La direction du parti a fait le choix, critiqué, de convoquer ce Conseil national à Paris en semaine. La mise à l’ordre du jour de l’élection du nouveau premier secrétaire suite au départ d’Harlem Désir a de fait éludé le débat sur les causes de la défaite lors des élections municipales.
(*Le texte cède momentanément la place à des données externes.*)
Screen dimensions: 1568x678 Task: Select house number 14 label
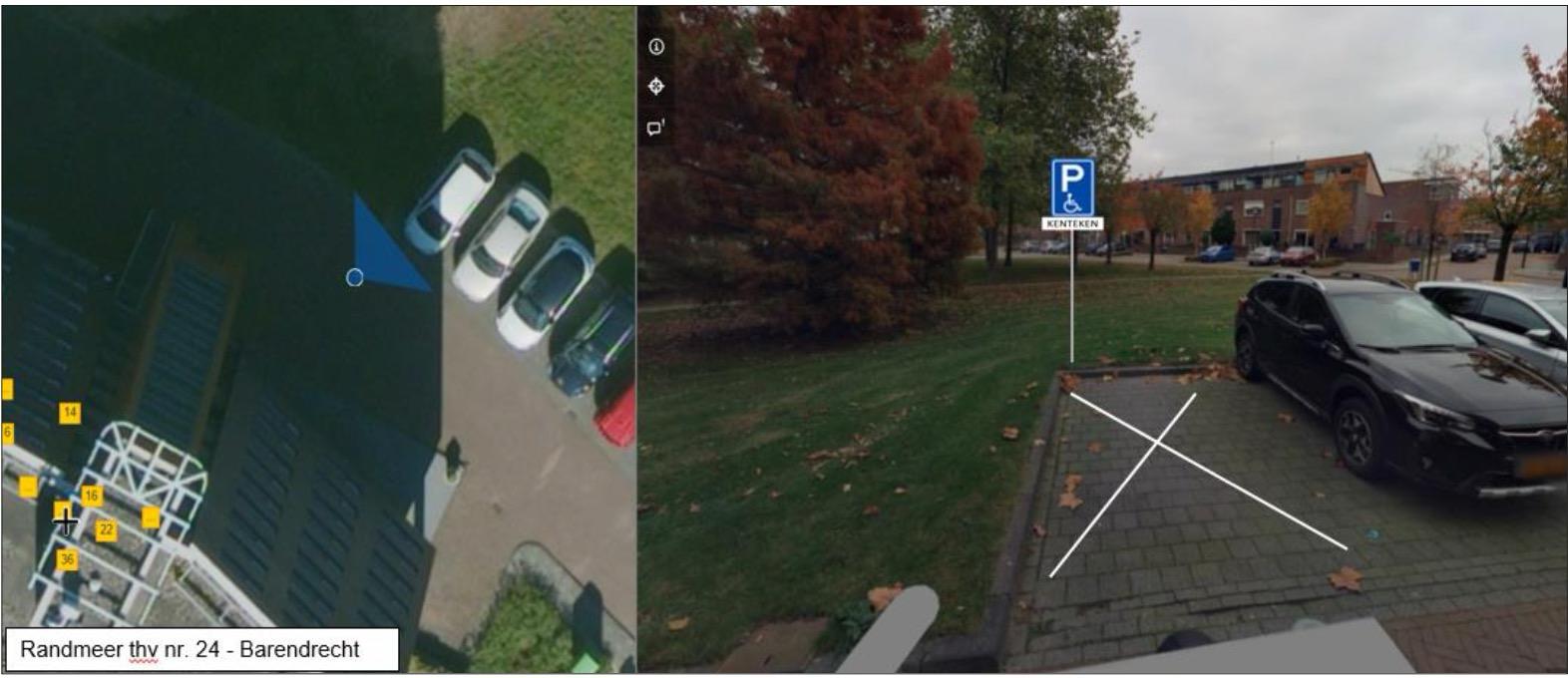(69, 412)
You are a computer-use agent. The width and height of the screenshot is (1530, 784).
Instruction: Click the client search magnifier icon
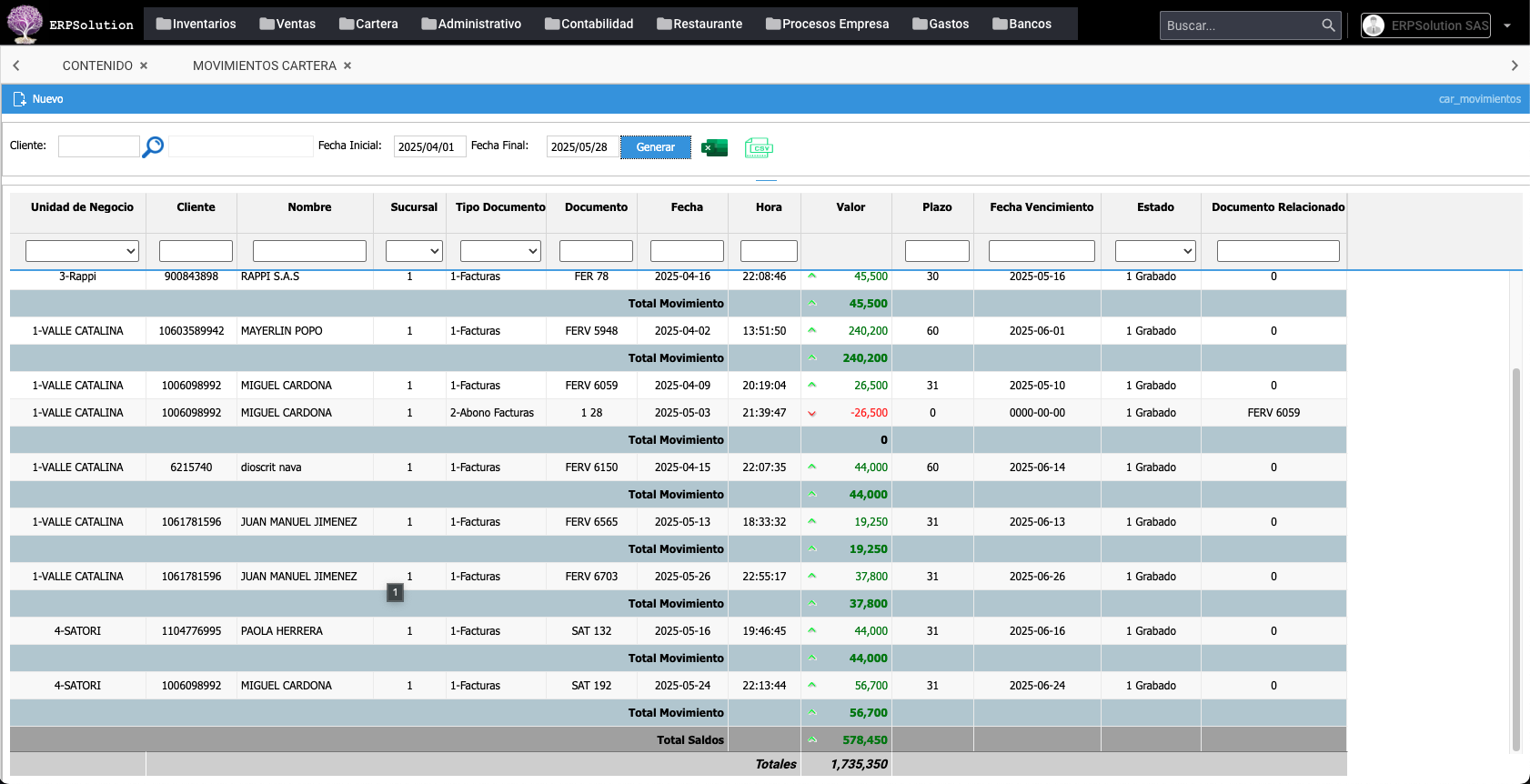click(x=153, y=146)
Nous avons contesté dès le départ le choix d’une désignation du nouveau premier secrétaire par ce CN. Seuls les militants peuvent en effet élire un premier secrétaire du PS pleinement légitime. Notre expression dans la lettre ouverte aux camarades et à la direction nationale était claire sur nos demandes : direction collégiale, vote militant pour le premier secrétaire après les élections européennes, états généraux des socialistes puis finalement congrès extraordinaire à l’automne.

Une expression commune entre Maintenant la Gauche et d’autres sensibilités a eu lieu en ce sens autour d’une motion préalable soumise aux membres du CN avant le début des travaux pour critiquer la procédure choisie par la direction et demander un vote rapide des militants. Présentée par Jérôme Guedj, Patrick Ardouin et Barbara Romagnan, cette motion a été repoussée par les membres du CN en obtenant 54 voix pour, 131 contre et 4 abstentions.

discoursmathieu.jpgPour relayer cette critique et la nécessité d’un vote militant, c’est Sylvain Mathieu, premier secrétaire fédéral de la Nièvre, qui s’est porté candidat au premier secrétariat face à Jean-Christophe Cambadélis.

Il a recueilli lors d’un vote à bulletins secrets 32,88% (72 votes) des voix, ce qui est un score important compte tenu de la composition du CN où le collège des premiers fédéraux donne un poids prépondérant à la majorité du parti.

Forts de l’expression très large autour de la motion présentée à l’ouverture du CN, nous allons continuer à exiger sans relâche un vote des militants pour leur premier secrétaire après les élections européennes, qui ne soit pas une simple «ratification» du choix de Jean-Christophe Cambadélis.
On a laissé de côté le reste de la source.